== Task objective ==
Check the data underneath for lines holding the word "magnifier", and state only how many you find.

Collected data entries:
#####
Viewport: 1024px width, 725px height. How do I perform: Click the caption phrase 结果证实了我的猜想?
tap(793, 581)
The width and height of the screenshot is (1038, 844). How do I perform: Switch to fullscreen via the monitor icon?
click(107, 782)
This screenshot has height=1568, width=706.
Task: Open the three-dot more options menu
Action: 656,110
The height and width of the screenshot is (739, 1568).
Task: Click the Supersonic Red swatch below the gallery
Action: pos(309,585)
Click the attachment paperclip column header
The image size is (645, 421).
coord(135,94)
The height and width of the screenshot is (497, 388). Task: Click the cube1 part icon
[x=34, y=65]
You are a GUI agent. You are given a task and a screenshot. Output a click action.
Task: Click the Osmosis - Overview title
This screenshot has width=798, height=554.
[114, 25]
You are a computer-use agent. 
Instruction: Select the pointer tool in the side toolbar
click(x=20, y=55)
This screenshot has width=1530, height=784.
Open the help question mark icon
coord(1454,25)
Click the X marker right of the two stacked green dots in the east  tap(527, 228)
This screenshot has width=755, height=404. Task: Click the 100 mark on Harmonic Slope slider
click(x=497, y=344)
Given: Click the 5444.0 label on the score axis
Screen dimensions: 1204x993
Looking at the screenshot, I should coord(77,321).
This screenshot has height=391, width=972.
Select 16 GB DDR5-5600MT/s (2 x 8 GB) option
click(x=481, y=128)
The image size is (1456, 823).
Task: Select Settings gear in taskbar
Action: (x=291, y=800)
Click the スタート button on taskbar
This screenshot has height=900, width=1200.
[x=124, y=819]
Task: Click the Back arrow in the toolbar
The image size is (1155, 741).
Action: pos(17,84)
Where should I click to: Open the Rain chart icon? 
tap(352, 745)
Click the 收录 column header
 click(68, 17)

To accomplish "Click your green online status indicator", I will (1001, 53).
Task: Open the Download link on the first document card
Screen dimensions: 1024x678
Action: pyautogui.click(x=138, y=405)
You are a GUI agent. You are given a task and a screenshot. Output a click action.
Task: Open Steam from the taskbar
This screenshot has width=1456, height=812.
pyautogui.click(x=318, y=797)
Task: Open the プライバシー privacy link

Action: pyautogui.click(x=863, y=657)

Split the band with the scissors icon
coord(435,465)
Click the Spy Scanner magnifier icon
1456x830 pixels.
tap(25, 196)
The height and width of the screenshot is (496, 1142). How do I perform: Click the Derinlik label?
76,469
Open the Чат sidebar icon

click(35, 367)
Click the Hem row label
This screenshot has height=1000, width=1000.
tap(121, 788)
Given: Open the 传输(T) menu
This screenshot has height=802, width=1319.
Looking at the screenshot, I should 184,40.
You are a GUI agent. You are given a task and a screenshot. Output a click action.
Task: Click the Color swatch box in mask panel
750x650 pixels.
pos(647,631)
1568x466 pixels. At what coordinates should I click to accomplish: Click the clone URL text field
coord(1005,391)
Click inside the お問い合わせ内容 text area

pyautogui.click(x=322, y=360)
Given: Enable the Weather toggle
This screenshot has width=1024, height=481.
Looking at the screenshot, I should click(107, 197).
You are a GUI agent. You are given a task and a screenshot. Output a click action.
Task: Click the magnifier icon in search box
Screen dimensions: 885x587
#####
== Result of this task ==
2